Sources: Based on 2022 AHA/ACC/HFSA, 2021 ESC HF guidelines, and Davis’s Drug Guide (2024).

Updated 2026-06-19 · For nursing education only. Always follow your institution's protocols and current guidelines.

Quick questions

What does LMNOP stand for in heart failure nursing?

LMNOP organizes the nursing response to acute pulmonary congestion: Lasix (IV loop diuretic per order), Monitor (telemetry, SpO₂, work of breathing, diuresis), Nitrates per order, Oxygen, and Position upright.
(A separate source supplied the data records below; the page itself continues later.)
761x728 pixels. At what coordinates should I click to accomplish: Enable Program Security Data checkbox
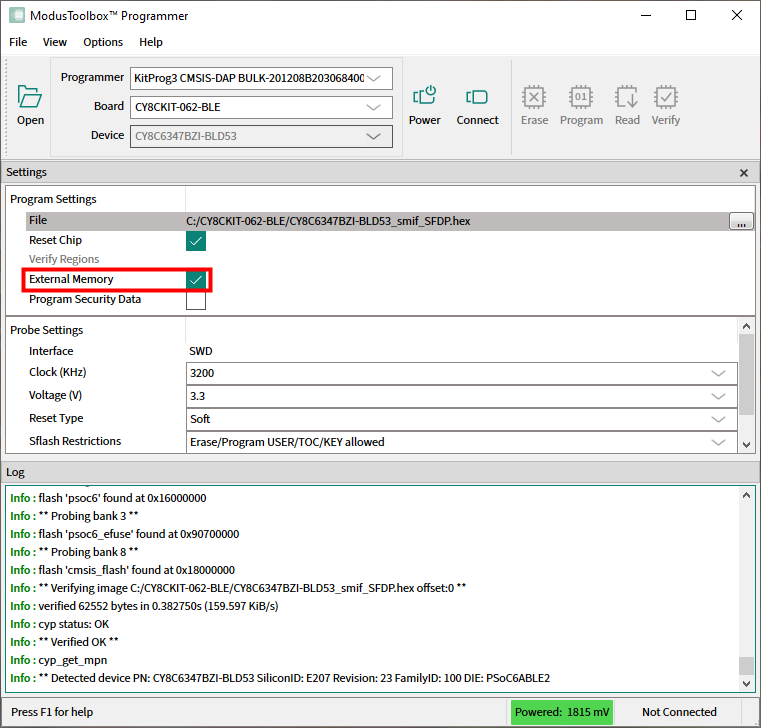pyautogui.click(x=196, y=300)
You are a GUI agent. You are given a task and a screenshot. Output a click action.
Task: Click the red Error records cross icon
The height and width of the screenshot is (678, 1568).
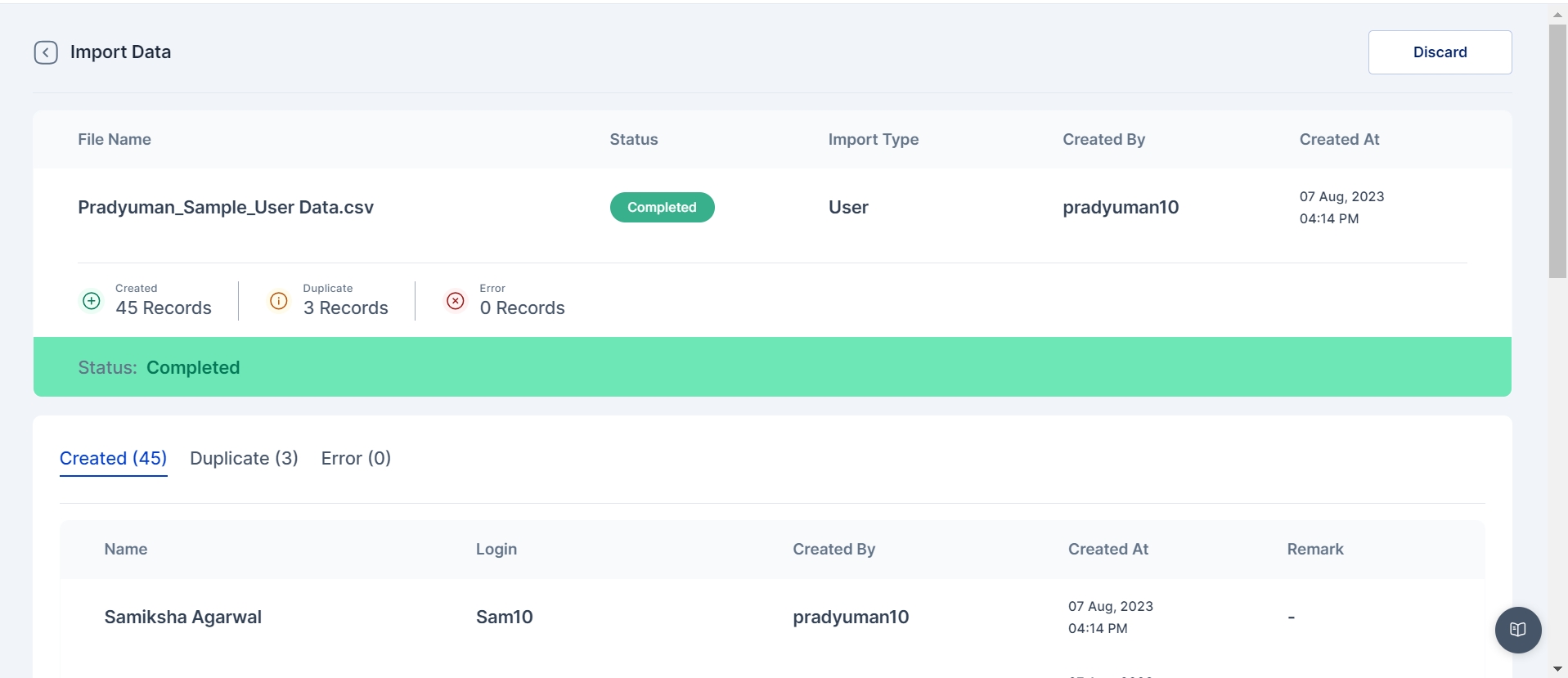tap(456, 301)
Note the modern update — M is Monitor, not Morphine, because routine morphine is associated with harm.

How fast can IV furosemide be pushed?

Standard IV push is ≤ 20 mg/min; high-dose (over 120 mg) or continuous infusion is ≤ 4 mg/min to limit ototoxicity. Always give it per order and monitor potassium, urine output, and blood pressure.

Why is "evaluate outcomes" emphasized in heart failure?

Evaluating outcomes is the most under-tested clinical-judgment step. After diuresis the nurse must judge whether it worked — urine output, daily weight trend, potassium, lung sounds, and work of breathing — and act if it did not.